Let’s also examine hedge fund activity in other stocks – not necessarily in the same industry as Airgain, Inc. (NASDAQ:AIRG) but similarly valued. These stocks are Enzo Biochem, Inc. (NYSE:ENZ), CB Financial Services, Inc. (NASDAQ:CBFV), Recro Pharma Inc (NASDAQ:REPH), and Pointer Telocation Limited (NASDAQ:PNTR). All of these stocks’ market caps resemble AIRG’s market cap.
|Ticker||No of HFs with positions||Total Value of HF Positions (x1000)||Change in HF Position|
View table here if you experience formatting issues.
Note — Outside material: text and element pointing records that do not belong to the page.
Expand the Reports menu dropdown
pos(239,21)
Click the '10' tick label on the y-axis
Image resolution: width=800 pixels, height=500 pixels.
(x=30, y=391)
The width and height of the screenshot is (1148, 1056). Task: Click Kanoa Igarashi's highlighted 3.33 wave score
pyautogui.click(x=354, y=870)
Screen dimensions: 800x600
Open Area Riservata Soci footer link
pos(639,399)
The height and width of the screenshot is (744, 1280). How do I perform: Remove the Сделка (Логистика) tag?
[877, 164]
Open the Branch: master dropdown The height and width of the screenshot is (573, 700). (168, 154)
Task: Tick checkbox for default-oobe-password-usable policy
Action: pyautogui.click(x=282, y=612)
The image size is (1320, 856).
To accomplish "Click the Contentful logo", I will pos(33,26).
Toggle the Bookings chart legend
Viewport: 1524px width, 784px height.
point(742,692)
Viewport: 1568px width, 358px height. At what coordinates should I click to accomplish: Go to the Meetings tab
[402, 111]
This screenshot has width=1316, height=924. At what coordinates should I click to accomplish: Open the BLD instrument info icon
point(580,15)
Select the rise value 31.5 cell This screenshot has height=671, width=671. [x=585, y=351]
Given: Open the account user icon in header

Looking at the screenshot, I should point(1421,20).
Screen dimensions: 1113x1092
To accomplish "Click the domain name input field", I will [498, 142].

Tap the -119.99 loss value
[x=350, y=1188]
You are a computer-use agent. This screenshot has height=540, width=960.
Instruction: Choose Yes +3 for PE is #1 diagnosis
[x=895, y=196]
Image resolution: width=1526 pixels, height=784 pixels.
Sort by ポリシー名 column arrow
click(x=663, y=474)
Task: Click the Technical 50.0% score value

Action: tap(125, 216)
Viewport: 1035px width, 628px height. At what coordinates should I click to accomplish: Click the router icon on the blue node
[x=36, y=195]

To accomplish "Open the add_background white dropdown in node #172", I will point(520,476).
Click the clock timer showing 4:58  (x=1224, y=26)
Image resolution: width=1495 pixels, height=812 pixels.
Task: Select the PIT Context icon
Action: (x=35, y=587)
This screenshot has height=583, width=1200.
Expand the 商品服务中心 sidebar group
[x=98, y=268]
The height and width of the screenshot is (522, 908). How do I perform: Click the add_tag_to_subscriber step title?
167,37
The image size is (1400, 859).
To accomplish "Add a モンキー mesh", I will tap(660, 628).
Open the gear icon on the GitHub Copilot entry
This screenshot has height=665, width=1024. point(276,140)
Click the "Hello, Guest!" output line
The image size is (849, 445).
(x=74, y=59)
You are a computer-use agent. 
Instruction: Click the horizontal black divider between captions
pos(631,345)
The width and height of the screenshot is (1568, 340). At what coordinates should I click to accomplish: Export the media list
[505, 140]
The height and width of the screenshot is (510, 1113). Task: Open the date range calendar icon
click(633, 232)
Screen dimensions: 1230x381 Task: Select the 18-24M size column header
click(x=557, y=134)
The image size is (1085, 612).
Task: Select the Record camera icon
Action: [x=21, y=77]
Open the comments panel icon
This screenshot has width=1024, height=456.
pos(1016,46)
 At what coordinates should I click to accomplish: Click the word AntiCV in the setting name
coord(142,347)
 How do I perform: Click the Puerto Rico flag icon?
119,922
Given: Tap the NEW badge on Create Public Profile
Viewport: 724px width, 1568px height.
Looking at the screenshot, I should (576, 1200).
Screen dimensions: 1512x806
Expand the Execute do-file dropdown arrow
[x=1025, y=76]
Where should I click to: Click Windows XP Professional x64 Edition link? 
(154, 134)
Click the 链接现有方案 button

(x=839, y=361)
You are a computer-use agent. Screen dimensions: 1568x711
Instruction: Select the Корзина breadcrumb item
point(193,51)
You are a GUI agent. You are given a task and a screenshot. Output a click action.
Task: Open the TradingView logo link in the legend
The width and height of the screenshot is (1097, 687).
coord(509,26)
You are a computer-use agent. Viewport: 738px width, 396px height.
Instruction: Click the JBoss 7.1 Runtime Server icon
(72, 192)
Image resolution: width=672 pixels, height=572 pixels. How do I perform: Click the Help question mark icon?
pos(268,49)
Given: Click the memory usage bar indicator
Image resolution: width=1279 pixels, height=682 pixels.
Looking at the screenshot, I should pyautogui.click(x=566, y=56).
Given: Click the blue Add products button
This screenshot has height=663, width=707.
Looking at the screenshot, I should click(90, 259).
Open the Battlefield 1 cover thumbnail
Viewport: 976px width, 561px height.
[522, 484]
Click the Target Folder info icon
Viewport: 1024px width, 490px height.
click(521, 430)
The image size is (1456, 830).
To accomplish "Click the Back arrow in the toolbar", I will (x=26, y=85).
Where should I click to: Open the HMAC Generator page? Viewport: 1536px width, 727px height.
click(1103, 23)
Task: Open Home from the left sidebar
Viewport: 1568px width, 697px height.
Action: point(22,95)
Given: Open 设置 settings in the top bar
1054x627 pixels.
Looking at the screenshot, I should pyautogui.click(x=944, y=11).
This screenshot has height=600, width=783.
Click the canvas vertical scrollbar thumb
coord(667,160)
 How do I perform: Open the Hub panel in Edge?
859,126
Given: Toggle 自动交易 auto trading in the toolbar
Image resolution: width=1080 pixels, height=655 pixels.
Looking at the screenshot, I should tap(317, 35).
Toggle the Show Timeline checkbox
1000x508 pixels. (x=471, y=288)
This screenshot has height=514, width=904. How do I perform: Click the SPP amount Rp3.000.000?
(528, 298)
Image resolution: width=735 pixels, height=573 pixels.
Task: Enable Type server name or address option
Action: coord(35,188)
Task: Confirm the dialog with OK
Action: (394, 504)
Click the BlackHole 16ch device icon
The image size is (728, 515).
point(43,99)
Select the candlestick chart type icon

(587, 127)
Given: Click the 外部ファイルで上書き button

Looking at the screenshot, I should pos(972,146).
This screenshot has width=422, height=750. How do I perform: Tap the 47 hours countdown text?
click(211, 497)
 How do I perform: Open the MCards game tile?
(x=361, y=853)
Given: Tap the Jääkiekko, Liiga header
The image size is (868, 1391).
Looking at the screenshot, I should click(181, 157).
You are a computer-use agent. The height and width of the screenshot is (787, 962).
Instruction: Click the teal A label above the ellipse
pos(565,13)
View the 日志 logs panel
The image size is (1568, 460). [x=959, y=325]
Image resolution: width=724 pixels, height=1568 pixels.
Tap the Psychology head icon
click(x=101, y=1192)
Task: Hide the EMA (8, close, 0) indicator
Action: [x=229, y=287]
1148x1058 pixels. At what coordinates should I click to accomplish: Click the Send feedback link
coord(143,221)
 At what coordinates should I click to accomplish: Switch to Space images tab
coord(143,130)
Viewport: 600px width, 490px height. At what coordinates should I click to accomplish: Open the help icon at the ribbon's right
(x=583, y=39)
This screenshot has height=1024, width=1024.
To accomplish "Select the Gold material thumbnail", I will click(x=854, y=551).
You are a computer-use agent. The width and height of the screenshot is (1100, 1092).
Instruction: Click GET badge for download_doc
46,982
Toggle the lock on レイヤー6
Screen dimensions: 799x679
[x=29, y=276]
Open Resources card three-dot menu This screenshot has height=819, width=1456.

As you can see these stocks had an average of 5.75 hedge funds with bullish positions and the average amount invested in these stocks was $17 million. That figure was $5 million in AIRG’s case. Recro Pharma Inc (NASDAQ:REPH) is the most popular stock in this table. On the other hand CB Financial Services, Inc. (NASDAQ:CBFV) is the least popular one with only 2 bullish hedge fund positions. Airgain, Inc. (NASDAQ:AIRG) is not the most popular stock in this group but hedge fund interest is still above average. Our calculations showed that top 20 most popular stocks among hedge funds returned 6.2% in Q2 through June 19th and outperformed the S&P 500 ETF (SPY) by nearly 3 percentage points. Hedge funds were also right about betting on AIRG as the stock returned 11.2% during the same period and outperformed the market by an even larger margin. Hedge funds were rewarded for their relative bullishness.